If the targets are armed with missiles, the fire-and-forget nature of the AMRAAM is invaluable, enabling the launching aircraft to fire missiles at the target and subsequently take defensive actions. Even if the targets have longer-range semi-active radar homing (SARH) missiles, they will have to chase the launching aircraft in order for the missiles to track them, effectively flying right into the AMRAAM. If the target aircraft fires missiles and then turn and runs away, their own missiles will not be able to hit. Of course, if the target aircraft have long range missiles, even if they are not fire-and-forget, the fact that they force the launching aircraft to turn and run reduces the kill probability, since it is possible that without the mid-course updates the missiles will not find the target aircraft. However the chance of success is still good and compared to the relative impunity the launching aircraft enjoy, this gives the AMRAAM-equipped aircraft a decisive edge. If one or more missiles fail to hit, the AMRAAM-equipped aircraft can turn and re-engage, although they will be at a disadvantage compared to the chasing aircraft due to the speed they lose in the turn, and would have to be careful that they're not being tracked with SARH missiles.
 Similarly armed targets
The other main engagement scenario is against other aircraft with fire-and-forget missiles like the Vympel R-77 (NATO AA-12 "Adder") — perhaps MiG-29s, Su-27s or similar. In this case engagement is very much down to teamwork and could be described as "a game of chicken." Both flights of aircraft can fire their missiles at each other beyond visual range (BVR), but then face the problem that if they continue to track the target aircraft in order to provide mid-course updates for the missile's flight, they are also flying into their opponents' missiles. Although in this regard the RVV-AE (which is the missile's export name or R-77 the official Russian Air force designation) does have an advantage as it has a greater range than the AMRAAM (when the AIM-120D is deployed the AMRAAM will have 30+ miles more range than the R-77, and with stealth planes such as the F-22 Raptor the range of the enemies weapons doesn't matter), meaning that the Russian airplane firing it can in fact fire first, although it still needs to lead the missile towards the target as the missiles own radar seeker has a limited range (under 10 km for the R-77, and longer range for the AMRAAM). This is why teamwork is so important and advanced missiles with guidance systems with hand-off capability can help overcome this problem. This is also part of the reason why most tactics dictate holding on to missiles "until you see the whites of their eyes," or holding on to them for as long as possible.

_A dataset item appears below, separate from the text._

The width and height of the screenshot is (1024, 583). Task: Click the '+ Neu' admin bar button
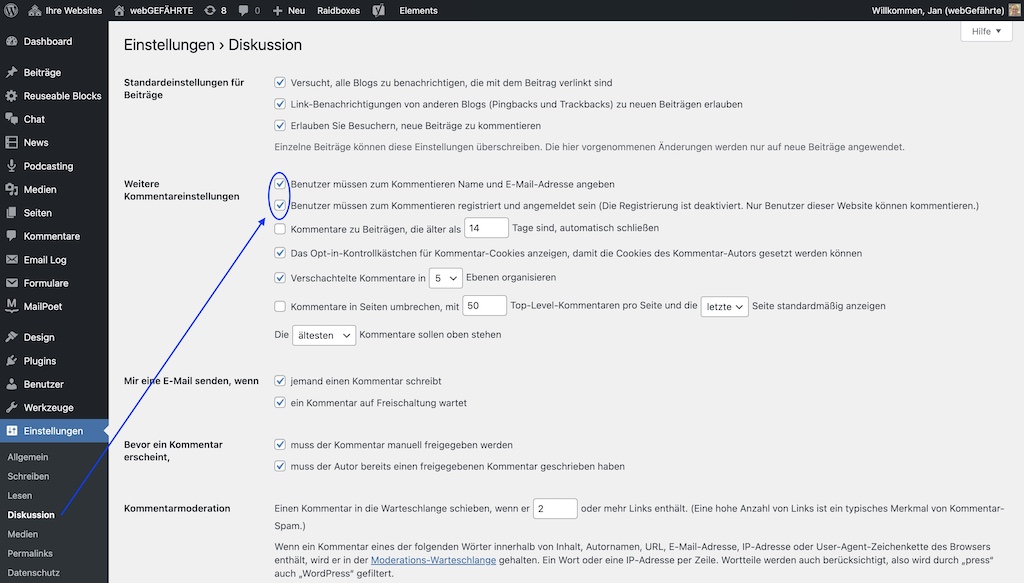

If the enemy fires missiles at maximum range, you will be able to defeat them easily without having surrendered valuable ordnance yourself. The other main tactic would be to sneak up behind the enemy aircraft and launch missiles without them noticing, giving the launching aircraft sufficient time to leave the danger zone of the enemy after launching. Even if the enemy detects the launch and turns around, the speed and possibly altitude it loses during the turn puts its missiles at an energy disadvantage which may be sufficient for the other aircraft to defeat it. This typically requires excellent ground-control intercept (GCI) or airborne radar (AWACS) facilities in order to be successful.